The main object is indeed the constraint function and the way it is defined is discussed here. It is a C++ function (for convenience as the platform is C++-coded) but this should not be an issue even for python users. The followings lines are showing the example of the constraint function used to produce the plot in Macro “samplingConstrLHSLinear.C”.

void Linear(double *p, double *y)
{
    double p1=p[0], p2=p[1];
    double p3=p[2], p4=p[3];

    // Linear constaint
    y[0] = (( (p1 + p2>=2.5) || (p1-p2<=0) ) ? 0 : 1);
    y[1] = ((p3 - p4<0) ? 0 : 1);
}

Here are few elements to discuss and explain this function:

  • its prototype is the usual C++-ROOT one with a pointer to the input parameter p and a pointer to the output (here the constraint results) y;

  • the first lines are defining the parameters, meaning the couples \((x_{row}, x_{col})\) for all the constraints. By convention, the first element of every line (\(p1\) and \(p3\)) are of the row type (they will not change in the design-of-experiments through this constraint, see [Bla17] for clarification) while the second parameters (\(p2\) and \(p4\)) are of the column type, meaning their order in the design-of-experiments will change through permutations through this constraint.

  • the rest of the lines are showing the way to compute the constraints and to interpret them thanks to the trilinear operator (even though the classical if, else would perfectly do the trick as well. Let’s focus first on the second constraint:

    y[1] = ((p3 - p4<0) ? 0 : 1);
    

    if p3 is lower than p4 (p3-p4<0) then the function will put 0 in y[1] (stating that this configuration is not fulfilling the constraint), and it will put 1 otherwise (stating that the constraint is fulfilled). The other line is defining another constraint which is composed of two tests on the same couple of variables:

    y[0] = (( (p1 + p2>=2.5) || (p1-p2<=0) ) ? 0 : 1);
    

    Here, two constraints are combined in once, as they affect the same couple of variables, the configuration will be rejected either if p1+p2 is greater than 2.5 or if p1 is lower than p2.

Once done, this function needs to be plugged into our code in order to state what variables are p1, p2, p3 and p4 so that the rest of the procedure discussed in [Bla17] can be run. This is done in the addConstraint method, thanks to the third and fourth paramaters which are taken from a single object: a vector<int> in C++ and a numpy.array in python.
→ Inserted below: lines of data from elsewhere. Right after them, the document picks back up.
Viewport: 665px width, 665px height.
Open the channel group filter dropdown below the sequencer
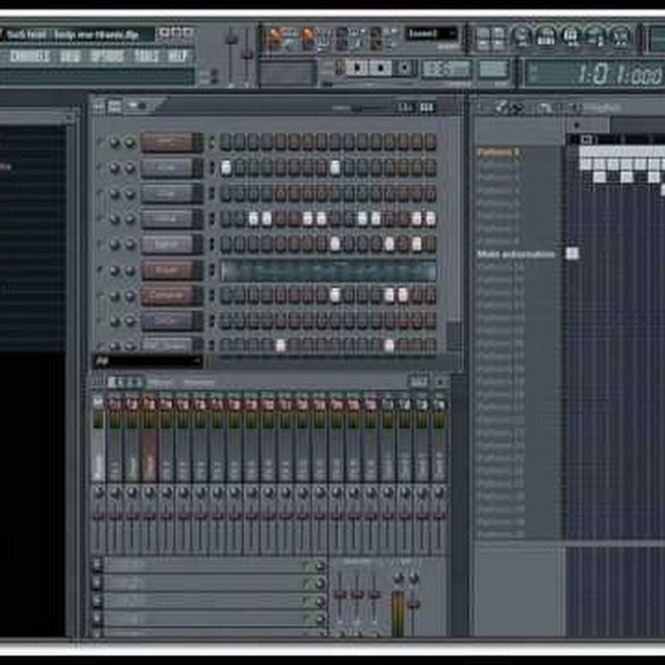point(148,361)
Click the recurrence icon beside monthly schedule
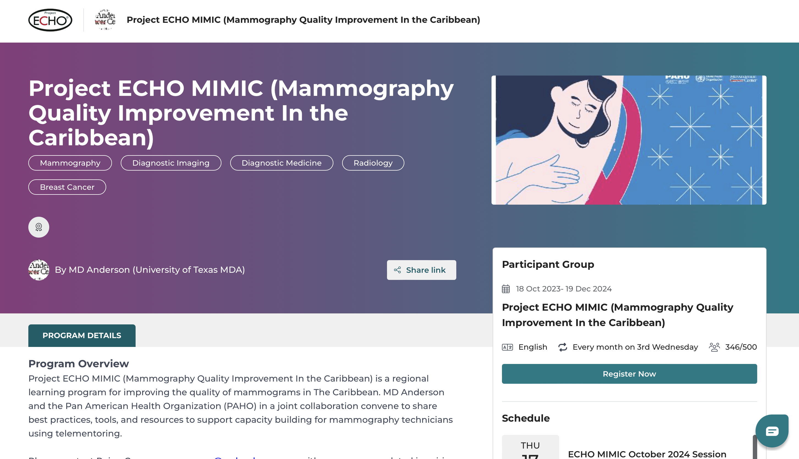 point(563,347)
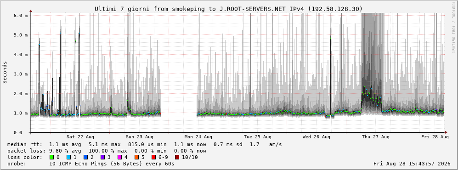Click the blue loss color 2 swatch

click(x=85, y=157)
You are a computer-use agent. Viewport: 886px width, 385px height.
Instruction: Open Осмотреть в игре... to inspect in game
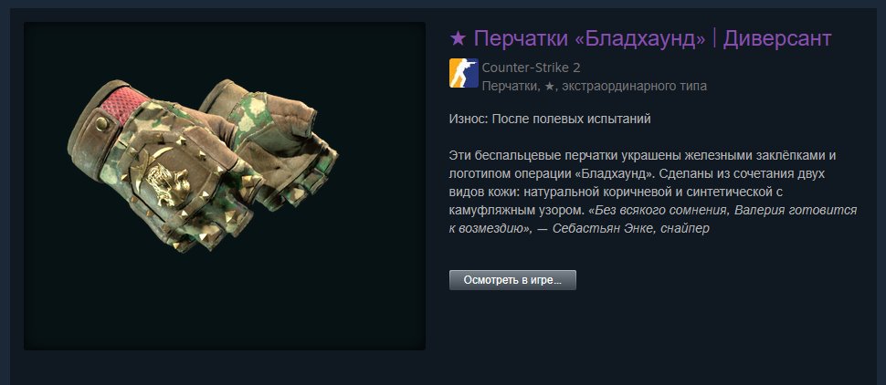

It defines a list of indices (integers) that corresponds to the number of the input attributes as it is has been added into the TDataServer object. For instance in our case, the list of input attributes is "x0:x1:x2" while the constraints are coupling \((x_1,x_0)\) and \((x_2,x_1)\) respectively. Once translated in term of indices, the constraints are coupling respectively \((1,0)\) and \((2,1)\), so the list of parameter should reflect this which is shown below:

vector<int> inputs = {1,0,2,1};
constrlhs->addConstraint(Linear, 2, inputs.size(), &inputs[0]);

Warning

The consistency between the function and the list of parameters is up to you and you should keep a carefull watch over it. It is true that an inequality can be written in two ways, as

\[x_1 - x_0 < 0 \;\; \Leftrightarrow \;\; x_0 - x_1 > 0\]

but when the constraint is defined as

y[0] = ((p[0] - p[1]<0) ? 0 : 1);

the results will be drastically different if the list of parameters is \((1,0)\) (which should fulfill the constraint shown above) or \((0,1)\) which would results in the exact opposite behaviour (and might make the heuristic crash if the constraint cannot be fulfilled).